When hiring for unfamiliar roles like sales, Mati emphasized: "The back references really helps across that beyond the spending time with the team which which I think is crucial." [00:30:27] This is especially important when hiring salespeople who are naturally good at selling themselves.

6. Overlooked Insights

The Cultural Imprint of Your First Sales Leader

Mati revealed a non-obvious dynamic about sales hiring: "For sales specifically is that you are hiring of course a great individual for creating the sales playbook, helping you sell into the enterprises. But then ultimately the person you hire, they will set the culture for the sales team too. Like a lot of the people they will hire will be so similar in the approach to that work, which which I didn't appreciate until the other after the fact." [00:40:37] This means the first sales hire has outsized influence beyond just their individual contribution—they're defining the DNA of your entire go-to-market organization.
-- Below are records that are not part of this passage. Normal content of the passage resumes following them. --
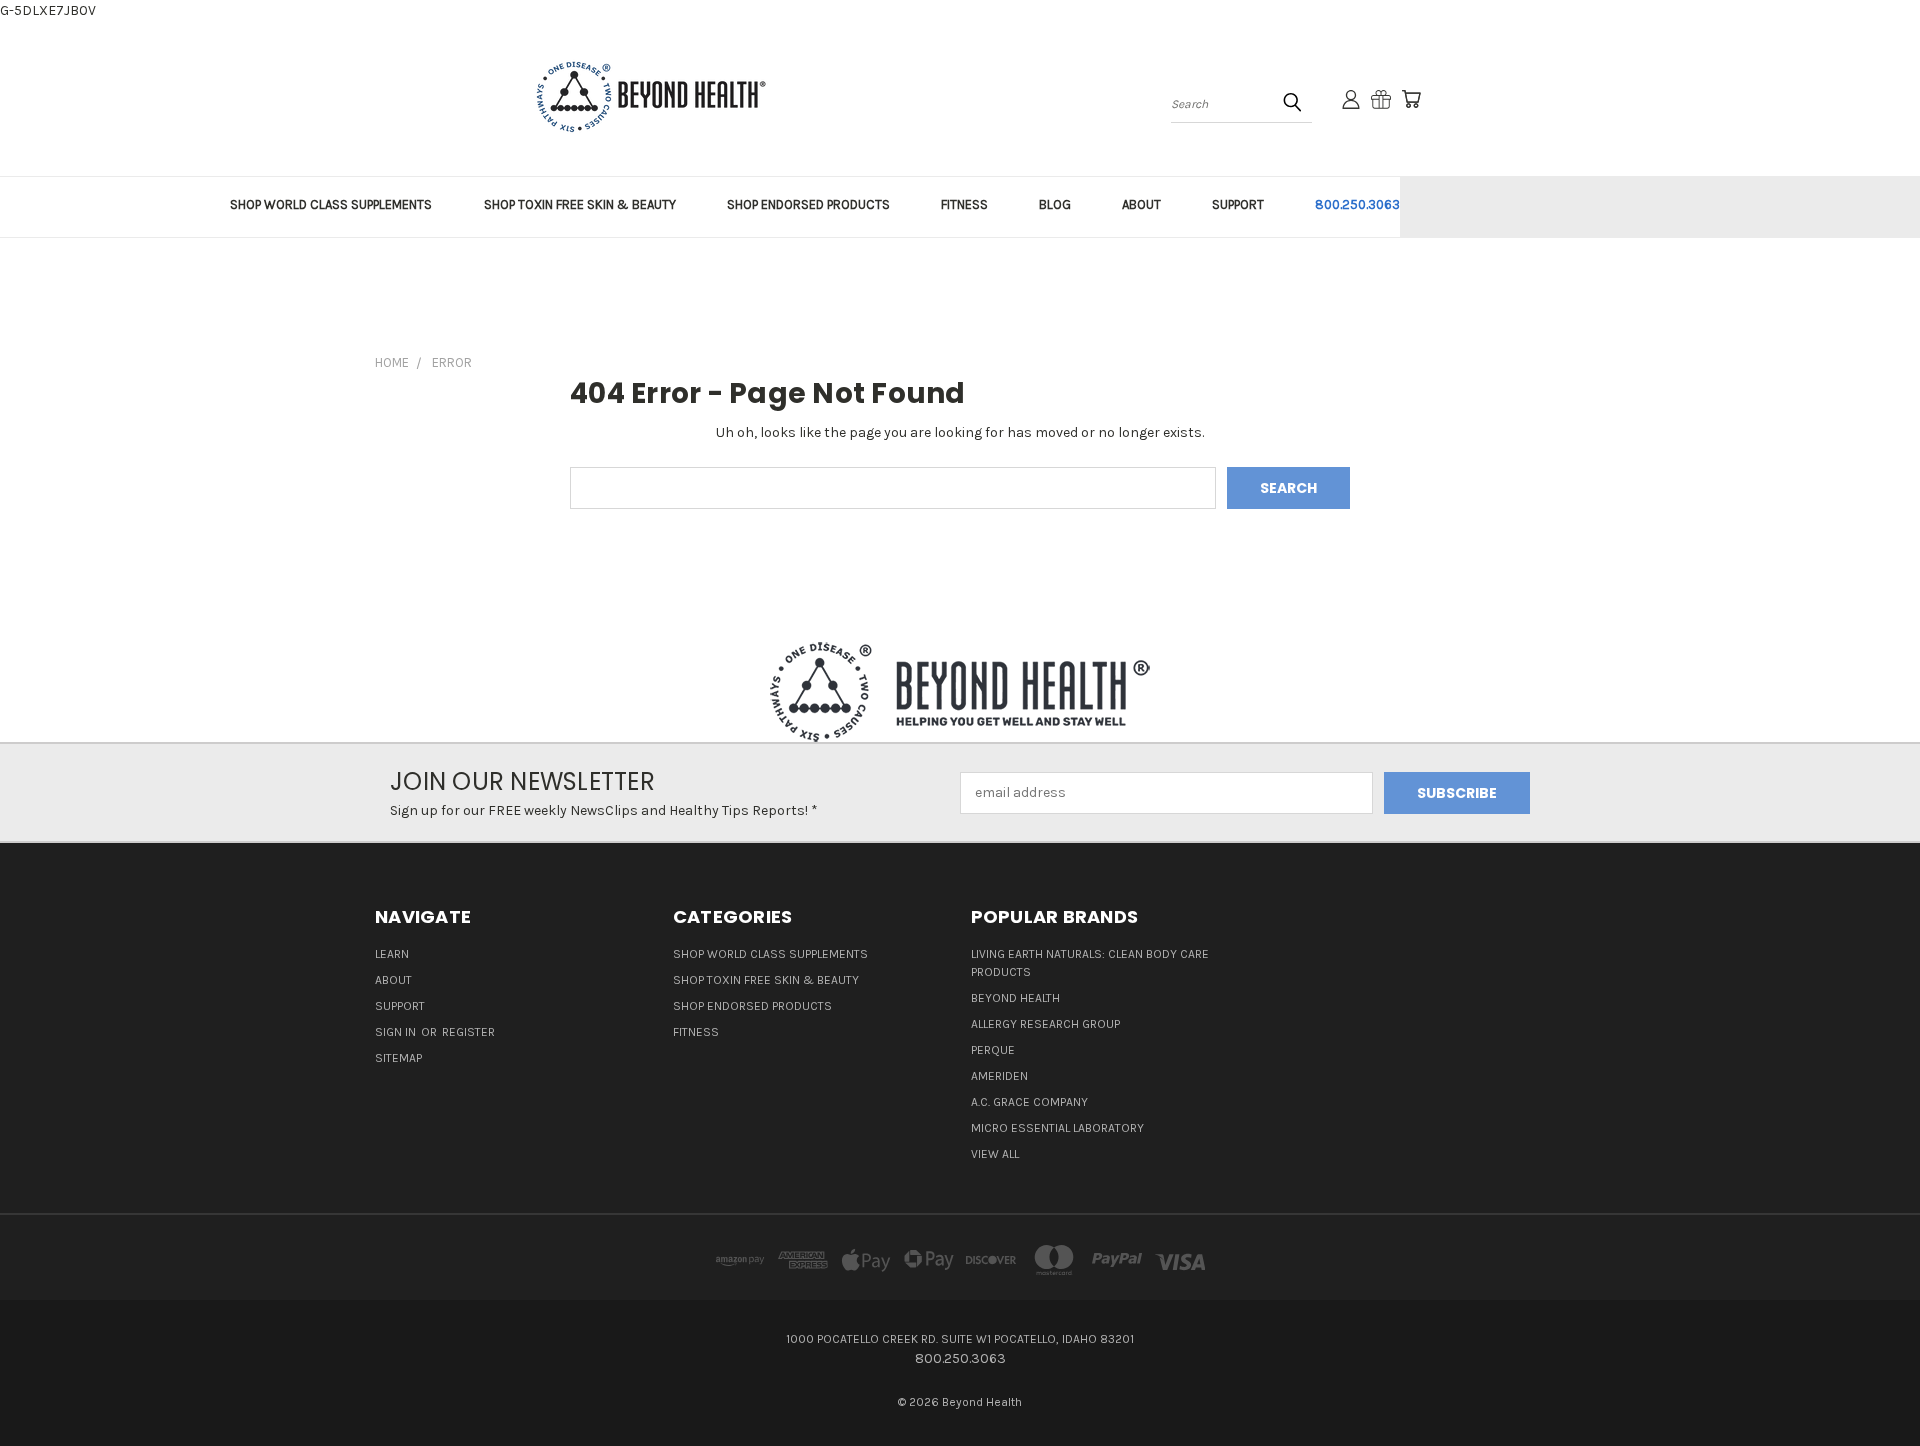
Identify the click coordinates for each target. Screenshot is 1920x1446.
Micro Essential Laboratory (1057, 1128)
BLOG (1055, 204)
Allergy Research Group (1045, 1024)
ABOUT (1141, 204)
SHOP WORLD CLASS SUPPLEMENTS (331, 204)
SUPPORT (1238, 204)
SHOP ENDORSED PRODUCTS (808, 204)
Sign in (397, 1032)
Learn (392, 954)
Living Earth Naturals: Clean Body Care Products (1090, 963)
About (393, 980)
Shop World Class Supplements (770, 954)
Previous (1867, 1383)
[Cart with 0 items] (1411, 99)
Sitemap (398, 1058)
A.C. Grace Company (1029, 1102)
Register (468, 1032)
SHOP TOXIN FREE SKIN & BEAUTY (580, 204)
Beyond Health (1015, 998)
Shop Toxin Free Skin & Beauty (766, 980)
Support (400, 1006)
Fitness (696, 1032)
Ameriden (999, 1076)
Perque (993, 1050)
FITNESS (964, 204)
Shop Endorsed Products (752, 1006)
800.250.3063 (1357, 204)
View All (995, 1154)
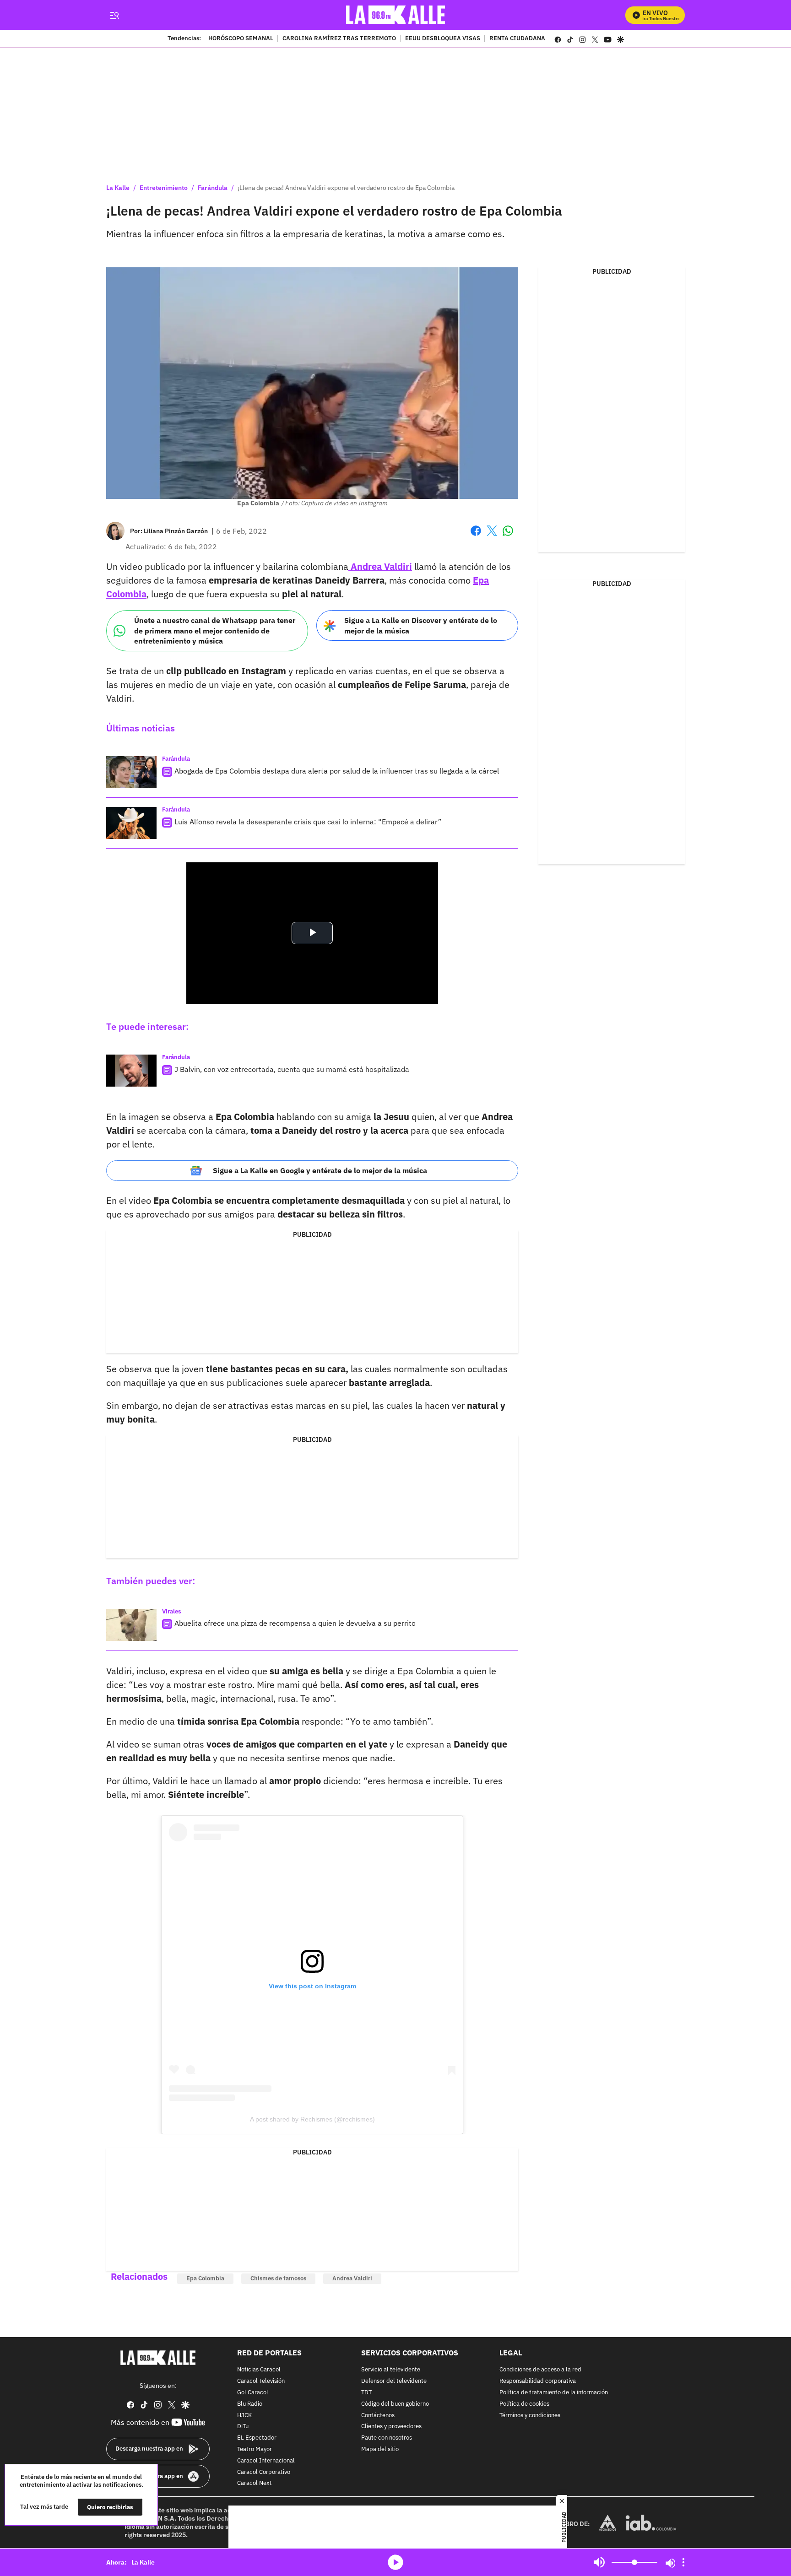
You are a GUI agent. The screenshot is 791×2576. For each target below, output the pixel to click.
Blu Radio (249, 2404)
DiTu (243, 2427)
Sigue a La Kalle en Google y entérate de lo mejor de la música (320, 1170)
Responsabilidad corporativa (537, 2381)
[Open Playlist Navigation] (683, 2562)
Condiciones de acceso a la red (540, 2370)
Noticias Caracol (259, 2370)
The Equity Education Problem in Europe

A subtle but significant barrier to European startup growth emerged: "In Europe, you kind of need to convince the employees. Sometimes you need to convince the families that this is the right thing. In Poland, we need to frequently explain that equity is worth something. Almost forced employees to take the equity." [00:39:43] This isn't just about compensation design—it's a generational education problem that requires doing tender offers to create proof points before the next cohort believes. This creates a flywheel disadvantage versus US talent markets that most people overlook.